Problem description
The reply should consist solely of the lines from the one with "Given: Click the" through the final line of the listing, copied exactly, with no pictures.

Dataset content
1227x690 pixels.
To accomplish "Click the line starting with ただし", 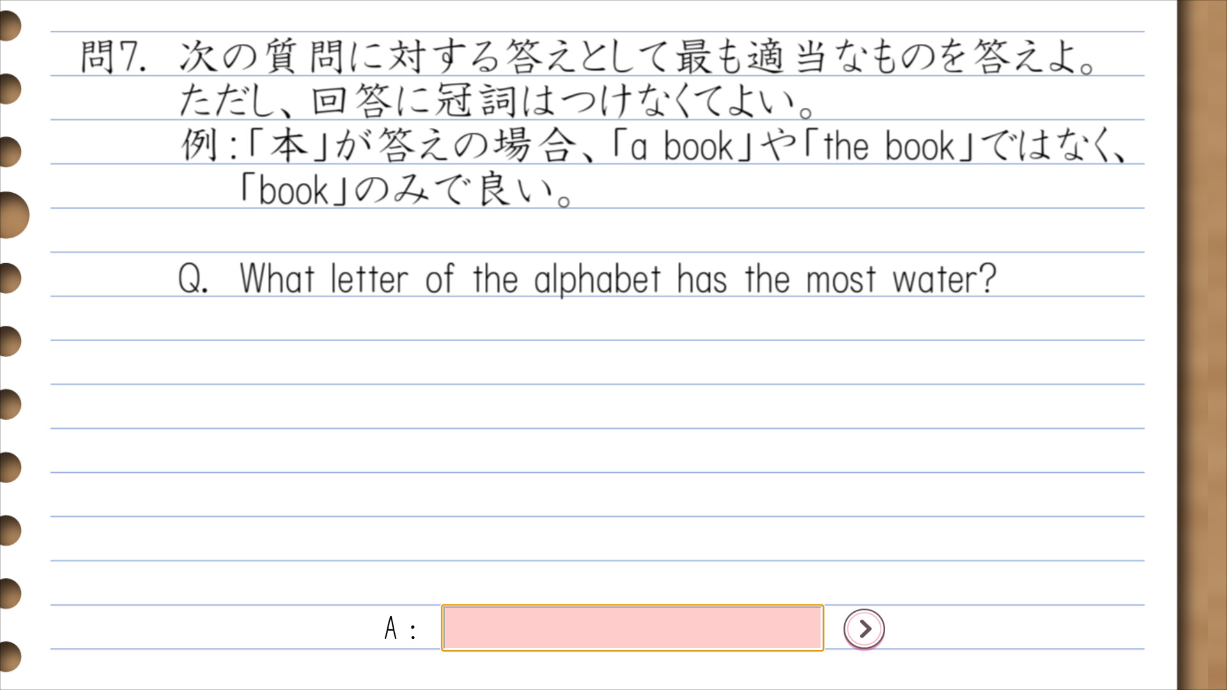I will point(495,101).
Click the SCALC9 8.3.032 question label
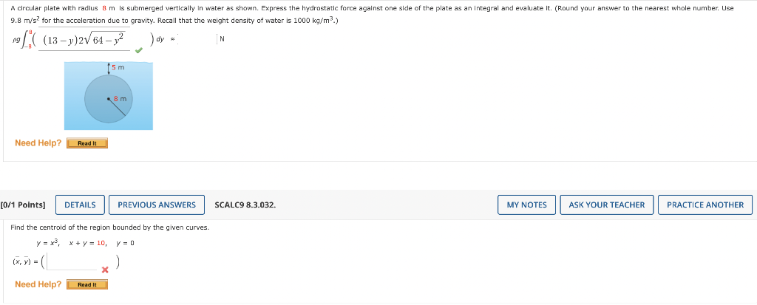Image resolution: width=757 pixels, height=305 pixels. click(245, 205)
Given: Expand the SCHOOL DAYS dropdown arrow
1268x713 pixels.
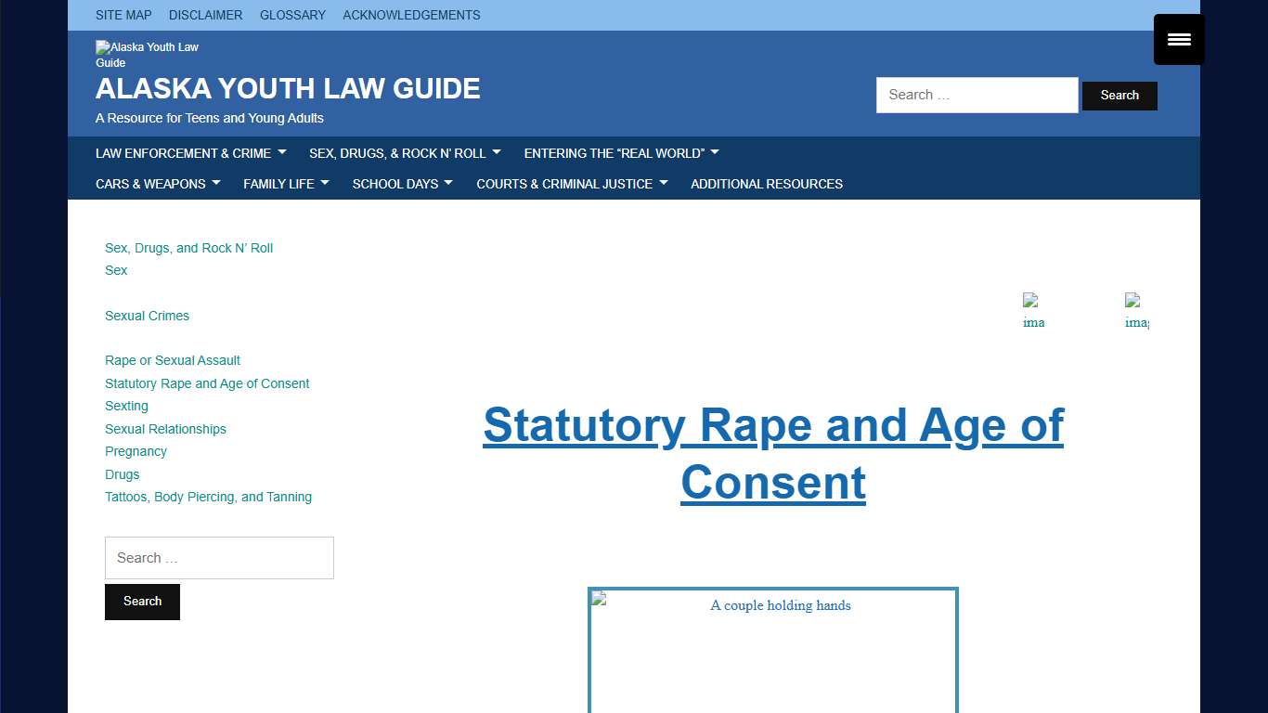Looking at the screenshot, I should [x=448, y=183].
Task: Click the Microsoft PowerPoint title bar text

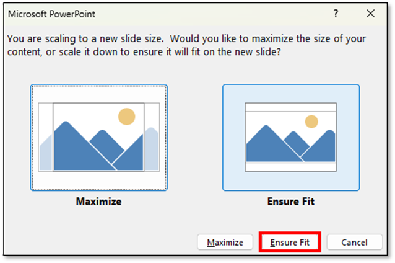Action: tap(51, 13)
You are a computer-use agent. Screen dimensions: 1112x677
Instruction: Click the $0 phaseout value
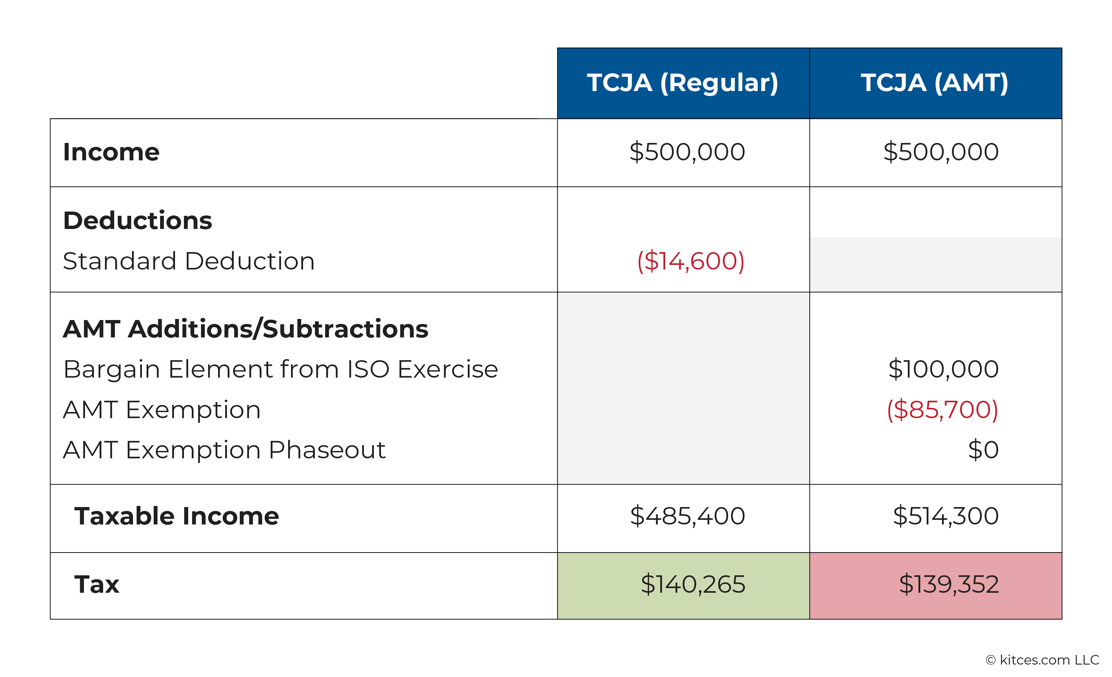pos(983,450)
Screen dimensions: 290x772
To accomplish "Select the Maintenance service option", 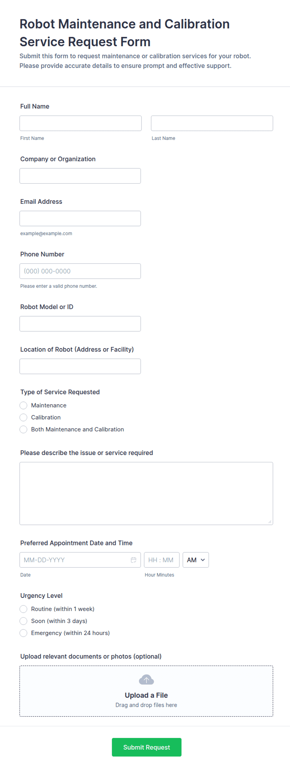I will pos(23,405).
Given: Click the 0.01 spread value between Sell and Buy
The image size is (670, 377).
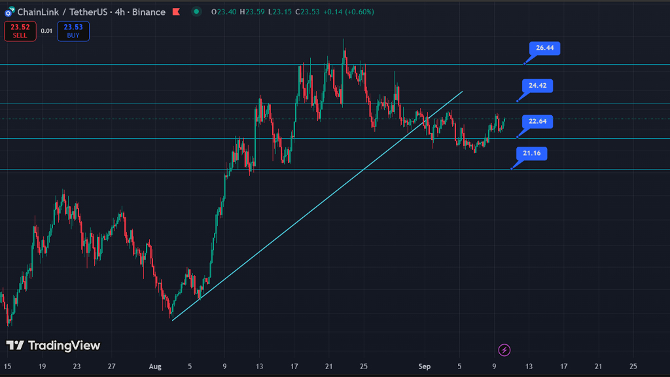Looking at the screenshot, I should tap(46, 31).
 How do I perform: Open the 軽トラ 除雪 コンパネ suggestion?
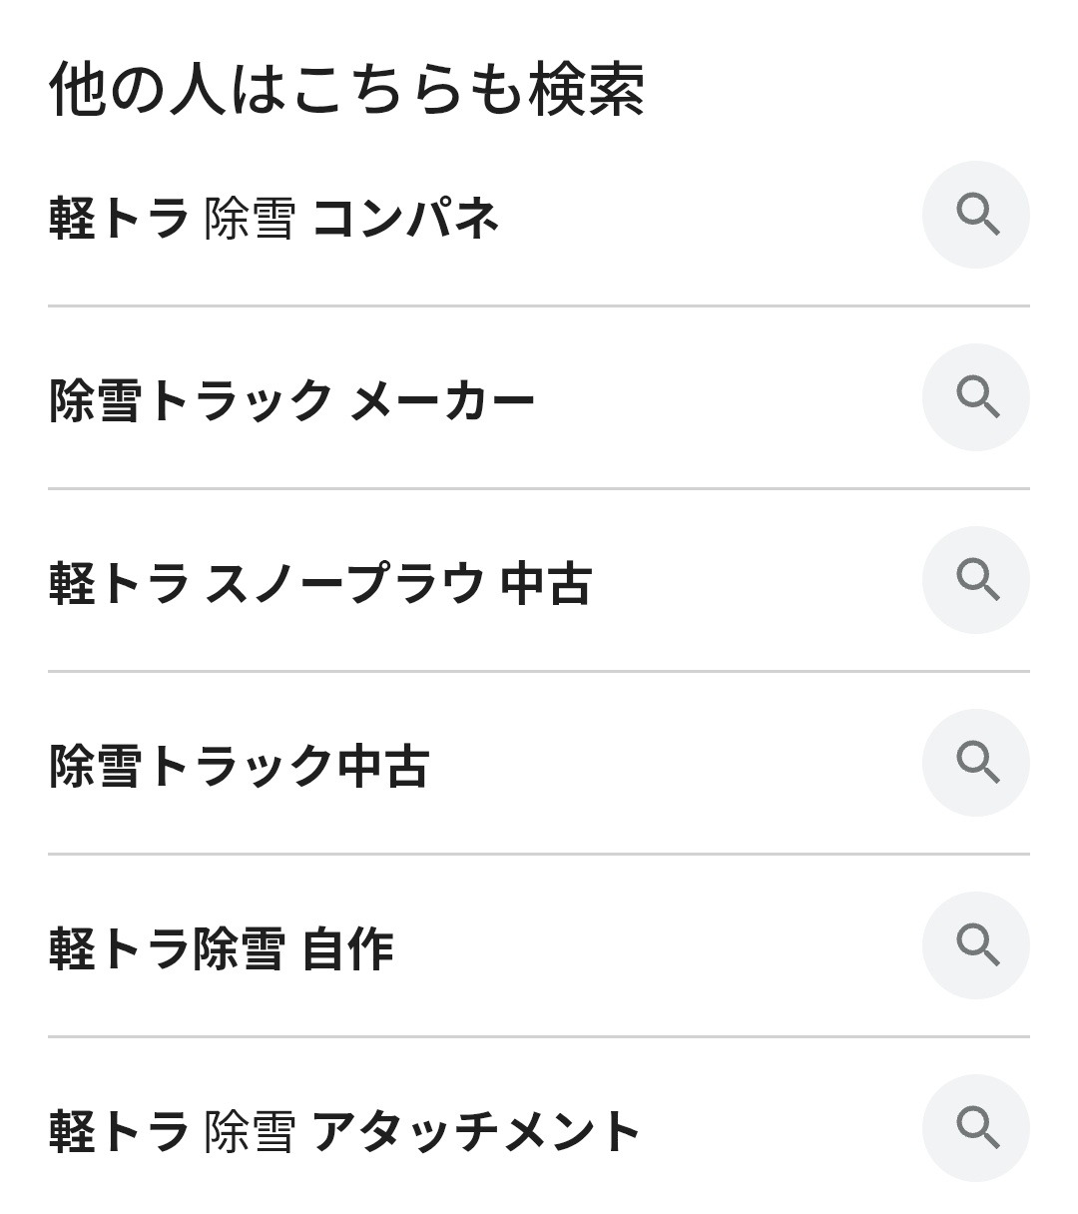[273, 218]
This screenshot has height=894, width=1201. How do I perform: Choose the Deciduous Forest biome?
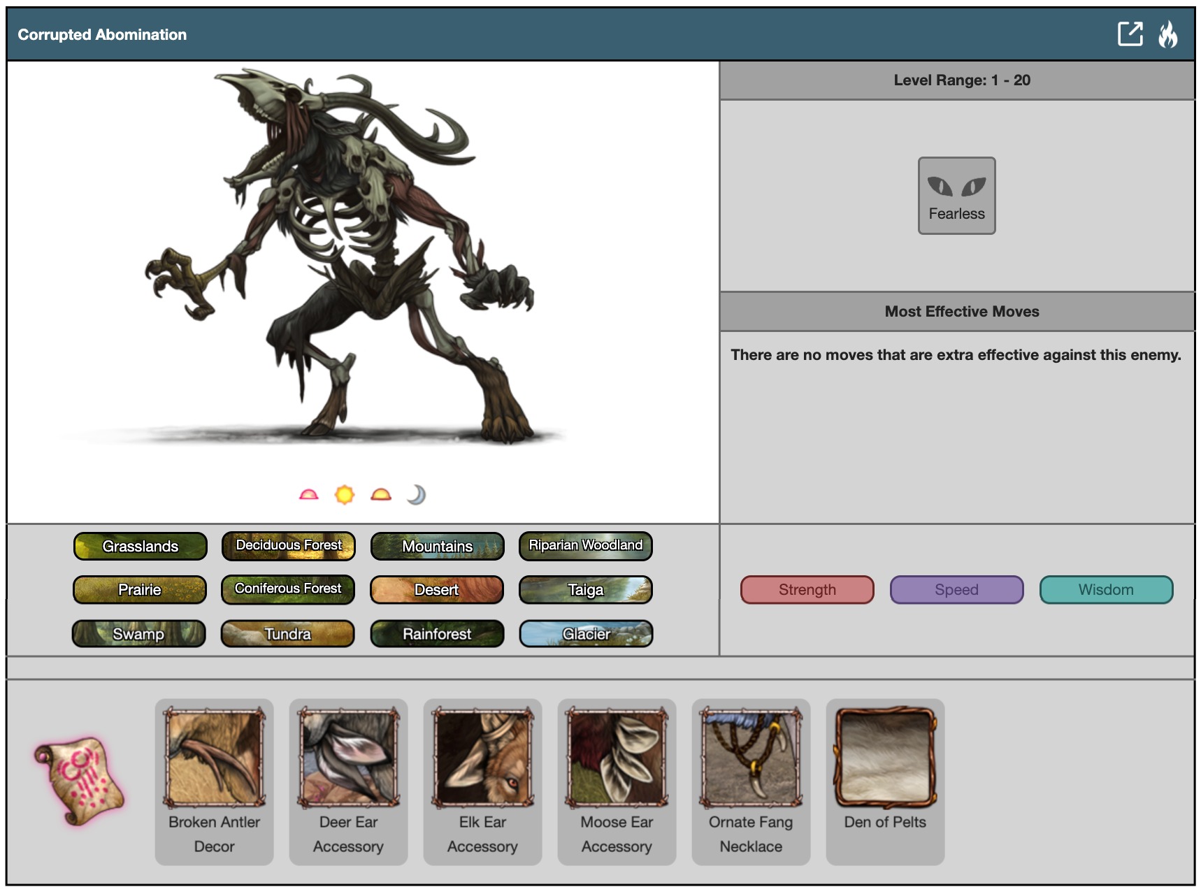288,546
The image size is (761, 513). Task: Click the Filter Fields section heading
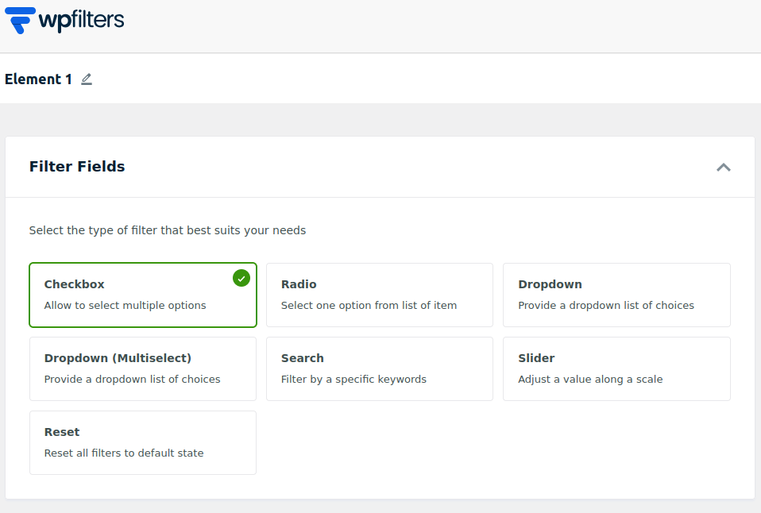pyautogui.click(x=77, y=167)
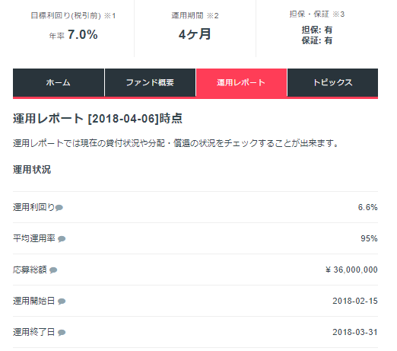
Task: Click the ※3 footnote near 担保・保証
Action: 338,14
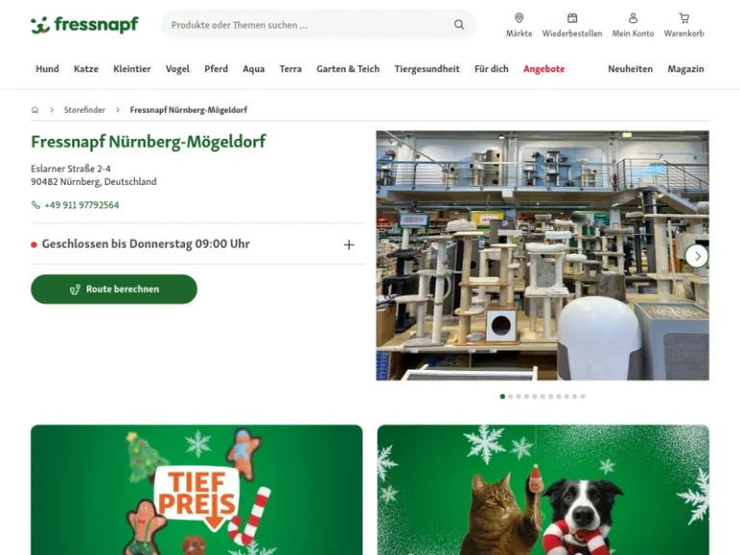Click the search magnifier icon
Image resolution: width=740 pixels, height=555 pixels.
coord(459,24)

Exercise solution
Given: Click the 0.01 spread value between Sell and Buy
The image size is (670, 377).
Looking at the screenshot, I should tap(46, 31).
 How do I perform: Open the 軽トラ 除雪 コンパネ suggestion?
[273, 218]
This screenshot has height=894, width=1201. How do I perform: Choose the Deciduous Forest biome?
288,546
The image size is (761, 513). Task: Click the Filter Fields section heading
pyautogui.click(x=77, y=167)
Task: Click the ※3 footnote near 担保・保証
Action: 338,14
Click the search magnifier icon
Image resolution: width=740 pixels, height=555 pixels.
coord(459,24)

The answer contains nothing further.